COMENTARIO HISTÓRICO DE 1 REYES 19.
Cuando Jezabel, se enteró que Elías había matado a los cuatrocientos profetas de Baal, le mandó un mensaje: “Que los dioses me castiguen si mañana, a la misma hora no habrás muerto, de lo contrario que los dioses me castiguen”. Elías tuvo miedo, se olvidó que Dios lo protegió los últimos tres años para que Acab no lo encuentre, que lo había alimentado por medio de cuervos y de una viuda. Para proteger su vida, prefirió huir, se trasladó a Berseba, ciudad ubicada en el reino del Sur. Le pidió a Dios que le quitara la vida. Sin embargo, Dios tenía un plan diferente para su profeta. Un ángel lo alimenta por dos veces para que adquiera fortaleza para caminar durante cuarenta días hasta llegar al monte Horeb. En ese lugar, la presencia de Dios se hizo visible a través de un silbido apacible.
Extraemos las siguientes lecciones:
1) Después de tener una gran victoria, podemos desalentarnos;
2) Debemos velar por que el “éxito” no nos lleve a olvidar el cuidado divino;
3) Cuando las adversidades de la vida nos lleven a pensar que nuestra vida no tiene sentido, rememoremos los momentos en los cuales sentimos la presencia de Dios a nuestro lado.
CITA SELECTA.
“A todos nos tocan a veces momentos de intensa desilusión y profundo desaliento, días en que nos embarga la tristeza y es difícil creer que Dios sigue siendo el bondadoso benefactor… Entonces es cuando muchos pierden su confianza en Dios y caen en la esclavitud de la duda y la servidumbre de la incredulidad.

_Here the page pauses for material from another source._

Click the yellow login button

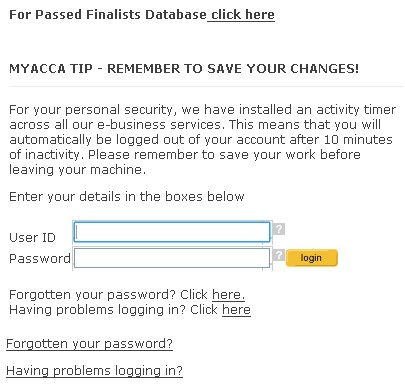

Si en tales momentos pudiésemos discernir con percepción espiritual el significado de las providencias de Dios, veríamos ángeles que procuran salvarnos de nosotros mismos y luchan para asentar nuestros pies en un fundamento más firme que las colinas” (PR 119).
DESAFÍO PARA HOY:
¿Cómo estamos hoy? ¿Estamos desanimados porque no avizoramos solución a nuestros problemas? ¿Sentimos que Dios no nos escucha? Repasemos la forma en que Dios nos ha guiado en el pasado.
ORACIÓN:
QUERIDO PADRE, RECONOCEMOS QUE MUCHAS VECES SE HAN AGOTADO LAS FUERZAS PARA LUCHAR CONTRA LAS ADVERSIDADES EN ESTE MUNDO. QUE TU PRESENCIA PUEDA TRAER PAZ A NUESTRAS VIDAS. POR JESÚS, AMÉN.